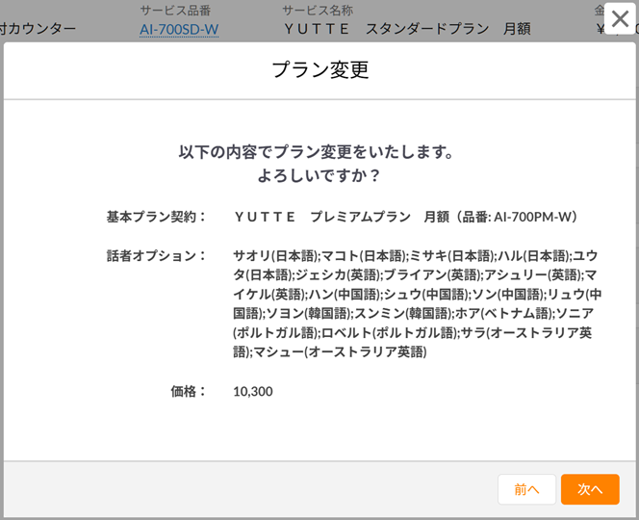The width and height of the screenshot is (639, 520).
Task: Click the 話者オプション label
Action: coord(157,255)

...

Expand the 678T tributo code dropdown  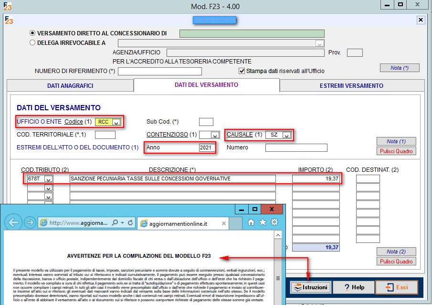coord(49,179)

...

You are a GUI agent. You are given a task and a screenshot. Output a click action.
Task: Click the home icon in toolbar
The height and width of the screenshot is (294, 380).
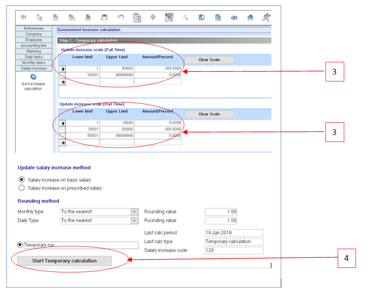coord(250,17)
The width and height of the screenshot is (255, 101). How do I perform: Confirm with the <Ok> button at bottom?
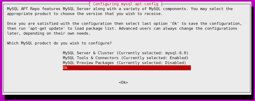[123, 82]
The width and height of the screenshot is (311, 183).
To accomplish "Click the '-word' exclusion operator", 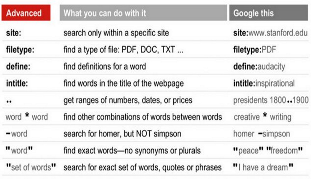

## Work order
Look above for the line with "The width and height of the screenshot is (255, 101)." and the line with "the '-word' exclusion", then copy exactly the lines from the first through the second, both kept, with no pictures.

## Worked solution
The width and height of the screenshot is (255, 101). How do I perform: Confirm with the <Ok> button at bottom?
[123, 82]
The width and height of the screenshot is (311, 183).
To accomplish "Click the '-word' exclusion operator", 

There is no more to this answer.